The first Europeans to permanently settle southeast Utah were ranchers. From the 1880's until 1975, much of Canyonlands was used for ranching, and features in each district of the park bear the names of these early cowboys. Deb Taylor, Al Holman, John Shafer and many others grazed both cattle and sheep around what is now the Island in the Sky. Don Cooper, Mel Turner, D.L. Goudelock and Joe Titus ranched the Indian Creek area until 1914, when their holdings under the Indian Creek Cattle Company were bought by a pair of brothers named Scorup and Sommerville. Headquarted at the Dugout Ranch, just outside the Needles District, the Indian Creek Cattle Company operates today under ownership of the Nature Conservancy.

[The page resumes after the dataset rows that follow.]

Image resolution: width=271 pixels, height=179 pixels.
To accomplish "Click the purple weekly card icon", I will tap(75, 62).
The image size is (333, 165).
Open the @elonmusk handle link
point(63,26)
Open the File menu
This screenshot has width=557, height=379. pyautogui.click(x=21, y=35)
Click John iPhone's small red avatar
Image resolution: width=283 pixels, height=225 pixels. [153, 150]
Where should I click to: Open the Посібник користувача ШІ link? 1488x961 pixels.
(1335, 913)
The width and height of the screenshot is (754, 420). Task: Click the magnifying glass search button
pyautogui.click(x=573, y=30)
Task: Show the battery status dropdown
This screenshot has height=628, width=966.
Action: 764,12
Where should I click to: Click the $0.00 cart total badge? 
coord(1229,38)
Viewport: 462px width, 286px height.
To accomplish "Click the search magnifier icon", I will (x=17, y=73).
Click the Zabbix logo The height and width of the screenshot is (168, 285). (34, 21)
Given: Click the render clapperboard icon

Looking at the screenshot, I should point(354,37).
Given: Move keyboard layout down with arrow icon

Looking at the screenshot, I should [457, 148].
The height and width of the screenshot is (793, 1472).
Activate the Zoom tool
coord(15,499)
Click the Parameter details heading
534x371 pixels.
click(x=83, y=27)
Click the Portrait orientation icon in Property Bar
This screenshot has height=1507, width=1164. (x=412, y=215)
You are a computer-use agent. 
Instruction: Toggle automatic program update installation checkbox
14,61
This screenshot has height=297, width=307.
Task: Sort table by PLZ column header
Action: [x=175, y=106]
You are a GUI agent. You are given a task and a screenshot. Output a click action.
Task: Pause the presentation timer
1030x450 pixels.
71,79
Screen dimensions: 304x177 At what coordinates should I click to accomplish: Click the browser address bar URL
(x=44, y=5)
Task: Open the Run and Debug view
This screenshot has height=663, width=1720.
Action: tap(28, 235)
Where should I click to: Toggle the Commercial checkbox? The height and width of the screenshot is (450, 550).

The Biddlecomes, Ekkers, Tidwells and Chaffins are names common to the Maze, and A.C. Ekker continues to ranch inside the Orange Cliffs Unit of Glen Canyon National Recreation Area today. In addition to cattle, the rugged country around Canyonlands harbored cattle rustlers and other outlaws. Robbers Roost, a mesa top west of the Maze, served as a secluded refuge for Robert Leroy Parker (Butch Cassidy), Tom and Bill McCarthy, Matt Warner and others.
Due to the rugged topography of the Canyonlands area, much of it was accessible only by foot or horse until the uranium boom of the 1950's. With the growth of the country's nuclear arms program, the Atomic Energy Commission offered monetary incentives for the discovery and delivery of uranium ore. Certain rock layers in Canyonlands contain uranium, and prospectors built many exploratory roads on public lands in search of "radioactive gold." Many of these routes, including the White Rim Road at the Island in the Sky, are popular four-wheel-drive roads today; others exist as scars that are slowly revegetating.